Items listed in a dataset:
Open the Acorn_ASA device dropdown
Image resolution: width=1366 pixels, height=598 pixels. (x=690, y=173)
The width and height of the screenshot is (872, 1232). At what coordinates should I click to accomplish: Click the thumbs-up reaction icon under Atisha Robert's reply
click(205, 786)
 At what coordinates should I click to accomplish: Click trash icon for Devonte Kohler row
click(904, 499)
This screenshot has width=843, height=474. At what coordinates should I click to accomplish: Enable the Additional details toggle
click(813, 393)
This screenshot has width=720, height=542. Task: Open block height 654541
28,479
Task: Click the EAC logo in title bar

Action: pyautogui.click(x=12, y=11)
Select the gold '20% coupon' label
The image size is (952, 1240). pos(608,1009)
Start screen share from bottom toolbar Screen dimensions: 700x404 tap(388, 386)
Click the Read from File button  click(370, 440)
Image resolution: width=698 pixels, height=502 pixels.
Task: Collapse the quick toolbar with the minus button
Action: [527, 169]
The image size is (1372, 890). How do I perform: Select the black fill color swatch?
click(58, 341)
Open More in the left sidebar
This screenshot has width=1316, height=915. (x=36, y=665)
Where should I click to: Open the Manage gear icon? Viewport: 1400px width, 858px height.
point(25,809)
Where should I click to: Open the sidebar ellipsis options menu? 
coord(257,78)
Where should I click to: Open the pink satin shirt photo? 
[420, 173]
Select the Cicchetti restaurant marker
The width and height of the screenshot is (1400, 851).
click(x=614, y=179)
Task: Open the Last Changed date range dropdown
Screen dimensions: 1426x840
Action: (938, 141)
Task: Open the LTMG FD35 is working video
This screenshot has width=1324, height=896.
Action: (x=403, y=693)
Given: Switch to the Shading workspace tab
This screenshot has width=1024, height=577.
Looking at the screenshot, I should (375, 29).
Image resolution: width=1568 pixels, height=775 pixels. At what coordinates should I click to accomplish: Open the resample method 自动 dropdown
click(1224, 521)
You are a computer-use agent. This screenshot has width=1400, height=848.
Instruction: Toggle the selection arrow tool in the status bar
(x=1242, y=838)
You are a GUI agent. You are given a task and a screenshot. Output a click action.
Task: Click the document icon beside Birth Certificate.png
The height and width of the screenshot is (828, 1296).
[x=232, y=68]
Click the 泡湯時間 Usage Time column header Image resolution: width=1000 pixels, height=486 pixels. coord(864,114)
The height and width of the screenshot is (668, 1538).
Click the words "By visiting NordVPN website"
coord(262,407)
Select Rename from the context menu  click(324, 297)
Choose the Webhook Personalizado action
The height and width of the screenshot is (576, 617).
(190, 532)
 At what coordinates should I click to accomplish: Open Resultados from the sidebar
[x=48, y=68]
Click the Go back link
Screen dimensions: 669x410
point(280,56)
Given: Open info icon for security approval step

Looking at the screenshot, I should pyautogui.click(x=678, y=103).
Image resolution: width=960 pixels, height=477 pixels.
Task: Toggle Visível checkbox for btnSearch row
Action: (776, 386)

**Your task**. Copy the items word for word, starting at the line that contains "This screenshot has width=843, height=474." and ending at the line that contains "click(58, 341)".

**Full output**.
This screenshot has width=843, height=474. At what coordinates should I click to accomplish: Enable the Additional details toggle
click(813, 393)
This screenshot has width=720, height=542. Task: Open block height 654541
28,479
Task: Click the EAC logo in title bar

Action: pyautogui.click(x=12, y=11)
Select the gold '20% coupon' label
The image size is (952, 1240). pos(608,1009)
Start screen share from bottom toolbar Screen dimensions: 700x404 tap(388, 386)
Click the Read from File button  click(370, 440)
Image resolution: width=698 pixels, height=502 pixels.
Task: Collapse the quick toolbar with the minus button
Action: [527, 169]
The image size is (1372, 890). How do I perform: Select the black fill color swatch?
click(58, 341)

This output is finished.